▸ **WORK TO DO**
Can you revise the stretch of the listing from the line containing "Franklin (150, 83)" through the line containing "Zoom [1204, 495]", swapping "Town" for "Village" and keeping every other part of those lines unchanged?

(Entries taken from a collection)

▬▬▬▬▬▬▬▬▬▬

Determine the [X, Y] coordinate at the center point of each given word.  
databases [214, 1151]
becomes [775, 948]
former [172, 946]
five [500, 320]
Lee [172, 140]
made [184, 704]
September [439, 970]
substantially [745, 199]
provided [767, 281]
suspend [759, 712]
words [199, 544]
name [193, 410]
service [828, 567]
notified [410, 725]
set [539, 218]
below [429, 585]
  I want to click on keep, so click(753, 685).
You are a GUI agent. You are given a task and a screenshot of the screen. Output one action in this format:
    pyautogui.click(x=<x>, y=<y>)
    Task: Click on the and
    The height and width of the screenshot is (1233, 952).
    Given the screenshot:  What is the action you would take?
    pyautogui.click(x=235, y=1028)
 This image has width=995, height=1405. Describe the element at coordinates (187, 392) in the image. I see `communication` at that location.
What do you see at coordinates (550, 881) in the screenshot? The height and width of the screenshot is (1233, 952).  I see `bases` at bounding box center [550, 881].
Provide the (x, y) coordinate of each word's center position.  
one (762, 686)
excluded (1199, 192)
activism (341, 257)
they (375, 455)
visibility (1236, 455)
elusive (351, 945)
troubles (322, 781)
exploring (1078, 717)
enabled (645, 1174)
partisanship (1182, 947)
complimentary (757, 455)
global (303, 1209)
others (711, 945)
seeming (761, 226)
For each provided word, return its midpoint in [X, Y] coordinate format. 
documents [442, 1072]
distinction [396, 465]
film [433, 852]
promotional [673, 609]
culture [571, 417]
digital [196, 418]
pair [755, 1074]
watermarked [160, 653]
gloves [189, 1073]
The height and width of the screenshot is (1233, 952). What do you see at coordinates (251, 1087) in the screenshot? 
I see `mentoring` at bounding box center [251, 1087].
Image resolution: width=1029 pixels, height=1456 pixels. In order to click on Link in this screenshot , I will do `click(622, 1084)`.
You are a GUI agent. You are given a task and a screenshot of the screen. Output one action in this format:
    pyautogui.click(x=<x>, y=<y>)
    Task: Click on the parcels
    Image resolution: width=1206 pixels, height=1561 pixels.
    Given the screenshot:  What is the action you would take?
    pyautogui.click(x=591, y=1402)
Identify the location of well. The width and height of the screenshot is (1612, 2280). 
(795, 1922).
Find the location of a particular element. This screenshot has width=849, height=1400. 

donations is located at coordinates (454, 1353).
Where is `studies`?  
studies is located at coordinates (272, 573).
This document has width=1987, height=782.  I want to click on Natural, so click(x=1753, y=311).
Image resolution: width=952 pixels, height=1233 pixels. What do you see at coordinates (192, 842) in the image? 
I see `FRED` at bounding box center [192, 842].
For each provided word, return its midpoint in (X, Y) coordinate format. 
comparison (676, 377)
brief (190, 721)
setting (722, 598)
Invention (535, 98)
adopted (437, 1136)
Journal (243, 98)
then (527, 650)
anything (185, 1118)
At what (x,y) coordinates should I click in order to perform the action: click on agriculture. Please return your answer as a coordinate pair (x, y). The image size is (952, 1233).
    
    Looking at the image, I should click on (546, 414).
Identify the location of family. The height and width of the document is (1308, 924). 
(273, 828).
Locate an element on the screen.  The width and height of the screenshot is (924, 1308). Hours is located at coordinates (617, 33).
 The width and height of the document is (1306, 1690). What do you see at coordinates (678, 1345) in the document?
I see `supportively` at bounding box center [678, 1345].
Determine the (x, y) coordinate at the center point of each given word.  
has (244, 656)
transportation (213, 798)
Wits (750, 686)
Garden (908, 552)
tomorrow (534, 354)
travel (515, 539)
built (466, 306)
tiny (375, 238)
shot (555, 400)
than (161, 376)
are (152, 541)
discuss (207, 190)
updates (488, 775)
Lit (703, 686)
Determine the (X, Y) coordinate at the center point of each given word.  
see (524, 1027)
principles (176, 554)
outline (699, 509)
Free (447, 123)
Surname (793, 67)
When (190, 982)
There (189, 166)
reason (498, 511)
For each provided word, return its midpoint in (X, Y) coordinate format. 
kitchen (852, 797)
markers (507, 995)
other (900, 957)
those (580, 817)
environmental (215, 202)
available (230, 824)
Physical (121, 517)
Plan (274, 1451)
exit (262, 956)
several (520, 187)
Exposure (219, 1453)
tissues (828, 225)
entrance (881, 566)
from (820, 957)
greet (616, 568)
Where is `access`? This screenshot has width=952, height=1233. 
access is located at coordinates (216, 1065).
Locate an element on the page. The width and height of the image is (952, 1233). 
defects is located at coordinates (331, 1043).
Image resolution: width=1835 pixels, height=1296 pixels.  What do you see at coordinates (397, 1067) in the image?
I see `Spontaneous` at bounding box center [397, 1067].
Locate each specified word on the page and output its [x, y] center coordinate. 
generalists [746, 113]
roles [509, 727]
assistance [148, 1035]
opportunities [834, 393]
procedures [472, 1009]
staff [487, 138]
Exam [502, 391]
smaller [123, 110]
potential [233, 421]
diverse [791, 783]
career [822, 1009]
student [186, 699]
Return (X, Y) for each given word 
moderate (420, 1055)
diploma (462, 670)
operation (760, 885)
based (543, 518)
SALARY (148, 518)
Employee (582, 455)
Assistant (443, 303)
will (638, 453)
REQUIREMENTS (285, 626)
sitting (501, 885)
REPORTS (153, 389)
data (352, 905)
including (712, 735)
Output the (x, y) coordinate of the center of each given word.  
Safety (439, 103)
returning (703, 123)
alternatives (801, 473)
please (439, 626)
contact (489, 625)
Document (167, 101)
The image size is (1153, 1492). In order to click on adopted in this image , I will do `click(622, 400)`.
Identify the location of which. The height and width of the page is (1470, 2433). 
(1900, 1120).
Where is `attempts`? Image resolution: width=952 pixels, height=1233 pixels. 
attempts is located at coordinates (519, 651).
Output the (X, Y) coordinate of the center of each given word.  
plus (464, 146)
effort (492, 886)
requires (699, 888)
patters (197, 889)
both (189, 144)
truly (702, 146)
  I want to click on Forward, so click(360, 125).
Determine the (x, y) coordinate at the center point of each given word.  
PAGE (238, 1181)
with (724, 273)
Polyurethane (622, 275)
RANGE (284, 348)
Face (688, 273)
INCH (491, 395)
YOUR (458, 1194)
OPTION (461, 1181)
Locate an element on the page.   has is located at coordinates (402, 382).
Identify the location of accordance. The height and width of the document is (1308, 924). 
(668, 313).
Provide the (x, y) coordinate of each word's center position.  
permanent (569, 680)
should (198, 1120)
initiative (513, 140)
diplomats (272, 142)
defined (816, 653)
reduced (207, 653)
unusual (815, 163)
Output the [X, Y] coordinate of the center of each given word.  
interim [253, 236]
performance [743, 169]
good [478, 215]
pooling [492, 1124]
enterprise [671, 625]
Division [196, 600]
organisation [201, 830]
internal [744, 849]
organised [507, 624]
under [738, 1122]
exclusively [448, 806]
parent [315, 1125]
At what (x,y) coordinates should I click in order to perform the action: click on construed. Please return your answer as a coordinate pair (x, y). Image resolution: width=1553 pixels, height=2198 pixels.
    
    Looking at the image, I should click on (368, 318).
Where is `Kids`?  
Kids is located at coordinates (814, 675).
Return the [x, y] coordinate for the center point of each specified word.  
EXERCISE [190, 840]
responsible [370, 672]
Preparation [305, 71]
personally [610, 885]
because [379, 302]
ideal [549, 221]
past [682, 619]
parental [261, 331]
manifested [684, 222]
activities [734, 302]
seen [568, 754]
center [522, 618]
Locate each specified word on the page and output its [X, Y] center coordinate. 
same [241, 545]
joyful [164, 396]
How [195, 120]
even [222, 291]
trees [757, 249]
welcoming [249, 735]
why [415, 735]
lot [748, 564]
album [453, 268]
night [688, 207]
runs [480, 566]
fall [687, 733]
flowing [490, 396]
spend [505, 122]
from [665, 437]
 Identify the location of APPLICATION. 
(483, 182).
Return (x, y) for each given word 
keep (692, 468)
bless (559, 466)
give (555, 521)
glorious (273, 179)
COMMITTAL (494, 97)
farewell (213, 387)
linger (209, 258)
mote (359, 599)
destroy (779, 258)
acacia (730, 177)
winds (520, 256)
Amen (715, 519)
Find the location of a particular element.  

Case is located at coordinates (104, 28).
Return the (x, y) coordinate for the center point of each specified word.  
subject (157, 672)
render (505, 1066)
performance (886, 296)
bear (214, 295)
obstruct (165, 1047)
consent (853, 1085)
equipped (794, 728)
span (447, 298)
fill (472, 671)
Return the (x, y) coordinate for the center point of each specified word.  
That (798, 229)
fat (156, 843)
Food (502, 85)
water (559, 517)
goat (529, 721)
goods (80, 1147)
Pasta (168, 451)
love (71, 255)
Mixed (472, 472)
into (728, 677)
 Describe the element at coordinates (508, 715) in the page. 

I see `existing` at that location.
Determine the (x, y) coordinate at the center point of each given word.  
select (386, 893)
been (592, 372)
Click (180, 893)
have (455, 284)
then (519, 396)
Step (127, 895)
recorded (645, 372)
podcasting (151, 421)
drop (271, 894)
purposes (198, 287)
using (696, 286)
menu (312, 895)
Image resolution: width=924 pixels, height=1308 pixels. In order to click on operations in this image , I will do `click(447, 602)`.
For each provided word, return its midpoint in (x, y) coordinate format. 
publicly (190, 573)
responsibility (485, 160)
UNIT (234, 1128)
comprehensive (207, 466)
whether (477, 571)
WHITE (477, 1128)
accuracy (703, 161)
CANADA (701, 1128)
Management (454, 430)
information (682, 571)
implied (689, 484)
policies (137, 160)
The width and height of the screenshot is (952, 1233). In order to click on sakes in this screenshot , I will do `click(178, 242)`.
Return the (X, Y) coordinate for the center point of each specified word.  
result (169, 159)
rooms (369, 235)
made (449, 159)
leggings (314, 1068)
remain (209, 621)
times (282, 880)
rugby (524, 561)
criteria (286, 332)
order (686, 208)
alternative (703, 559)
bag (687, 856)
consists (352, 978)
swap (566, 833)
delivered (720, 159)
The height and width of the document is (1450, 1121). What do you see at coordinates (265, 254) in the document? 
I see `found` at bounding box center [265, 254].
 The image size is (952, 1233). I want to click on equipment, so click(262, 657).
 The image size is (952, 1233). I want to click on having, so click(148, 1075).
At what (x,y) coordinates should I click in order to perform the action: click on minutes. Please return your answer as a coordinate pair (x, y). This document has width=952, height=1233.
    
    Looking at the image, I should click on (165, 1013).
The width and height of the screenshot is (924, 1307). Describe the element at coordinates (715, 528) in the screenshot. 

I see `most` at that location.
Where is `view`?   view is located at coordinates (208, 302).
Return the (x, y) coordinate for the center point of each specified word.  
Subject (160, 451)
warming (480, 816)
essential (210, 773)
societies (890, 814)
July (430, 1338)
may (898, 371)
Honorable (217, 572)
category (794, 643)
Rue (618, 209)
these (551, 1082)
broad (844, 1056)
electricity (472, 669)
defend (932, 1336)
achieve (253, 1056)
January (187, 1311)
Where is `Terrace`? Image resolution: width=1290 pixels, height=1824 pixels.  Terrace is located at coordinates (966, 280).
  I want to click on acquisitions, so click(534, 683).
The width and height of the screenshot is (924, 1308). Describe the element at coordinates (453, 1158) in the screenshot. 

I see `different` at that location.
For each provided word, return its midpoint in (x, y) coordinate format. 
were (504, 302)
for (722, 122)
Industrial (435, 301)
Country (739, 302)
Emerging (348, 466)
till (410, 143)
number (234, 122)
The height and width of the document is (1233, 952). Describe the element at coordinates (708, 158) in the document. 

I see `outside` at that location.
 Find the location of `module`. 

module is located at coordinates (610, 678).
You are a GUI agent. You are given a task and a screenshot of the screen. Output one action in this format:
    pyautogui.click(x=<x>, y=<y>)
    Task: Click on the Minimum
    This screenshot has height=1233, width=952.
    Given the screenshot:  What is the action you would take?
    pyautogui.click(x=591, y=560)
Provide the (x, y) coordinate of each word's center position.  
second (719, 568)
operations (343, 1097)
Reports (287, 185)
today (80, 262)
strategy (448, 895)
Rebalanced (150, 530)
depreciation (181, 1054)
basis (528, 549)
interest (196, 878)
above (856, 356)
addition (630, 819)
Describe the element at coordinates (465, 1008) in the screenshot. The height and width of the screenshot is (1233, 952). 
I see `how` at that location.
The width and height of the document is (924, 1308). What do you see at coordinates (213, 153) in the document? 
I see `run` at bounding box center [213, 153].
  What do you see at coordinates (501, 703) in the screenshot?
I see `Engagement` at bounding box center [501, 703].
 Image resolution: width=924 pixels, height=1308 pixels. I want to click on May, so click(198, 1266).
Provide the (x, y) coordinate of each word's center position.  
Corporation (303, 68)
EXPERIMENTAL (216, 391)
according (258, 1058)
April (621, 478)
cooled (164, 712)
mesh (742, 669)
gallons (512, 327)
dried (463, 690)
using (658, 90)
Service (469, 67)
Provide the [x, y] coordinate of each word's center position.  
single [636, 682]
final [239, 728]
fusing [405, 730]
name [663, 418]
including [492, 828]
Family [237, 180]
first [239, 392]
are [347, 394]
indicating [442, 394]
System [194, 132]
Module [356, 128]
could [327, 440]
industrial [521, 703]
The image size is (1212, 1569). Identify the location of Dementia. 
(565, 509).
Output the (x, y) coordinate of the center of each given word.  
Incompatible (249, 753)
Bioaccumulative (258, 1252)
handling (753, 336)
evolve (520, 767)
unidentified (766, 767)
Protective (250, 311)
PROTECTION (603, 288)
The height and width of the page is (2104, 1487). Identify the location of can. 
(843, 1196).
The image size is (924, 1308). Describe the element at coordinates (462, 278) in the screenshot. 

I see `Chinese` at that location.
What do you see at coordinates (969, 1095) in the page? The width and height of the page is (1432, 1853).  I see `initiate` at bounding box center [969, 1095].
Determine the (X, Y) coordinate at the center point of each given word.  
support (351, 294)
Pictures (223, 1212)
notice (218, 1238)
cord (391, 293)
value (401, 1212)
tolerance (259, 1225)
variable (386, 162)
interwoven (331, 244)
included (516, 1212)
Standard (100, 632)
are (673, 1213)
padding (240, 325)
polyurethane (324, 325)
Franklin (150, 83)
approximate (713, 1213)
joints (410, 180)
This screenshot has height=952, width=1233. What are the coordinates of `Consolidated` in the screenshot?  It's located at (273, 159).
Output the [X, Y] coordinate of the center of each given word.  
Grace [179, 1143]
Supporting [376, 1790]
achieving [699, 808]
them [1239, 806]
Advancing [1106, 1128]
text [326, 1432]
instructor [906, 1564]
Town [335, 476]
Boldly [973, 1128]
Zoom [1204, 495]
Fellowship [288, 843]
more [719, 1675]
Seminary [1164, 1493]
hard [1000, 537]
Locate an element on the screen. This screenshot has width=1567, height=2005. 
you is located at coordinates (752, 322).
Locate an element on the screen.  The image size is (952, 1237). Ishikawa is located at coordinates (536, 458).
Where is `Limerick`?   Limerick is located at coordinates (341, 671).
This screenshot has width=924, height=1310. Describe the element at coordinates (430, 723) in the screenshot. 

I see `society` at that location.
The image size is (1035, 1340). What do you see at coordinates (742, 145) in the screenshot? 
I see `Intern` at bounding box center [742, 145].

▬▬▬▬▬▬▬▬▬▬

▸ **WRITTEN ANSWER**
Franklin (150, 83)
approximate (713, 1213)
joints (410, 180)
This screenshot has height=952, width=1233. What are the coordinates of `Consolidated` in the screenshot?  It's located at (273, 159).
Output the [X, Y] coordinate of the center of each given word.  
Grace [179, 1143]
Supporting [376, 1790]
achieving [699, 808]
them [1239, 806]
Advancing [1106, 1128]
text [326, 1432]
instructor [906, 1564]
Village [335, 476]
Boldly [973, 1128]
Zoom [1204, 495]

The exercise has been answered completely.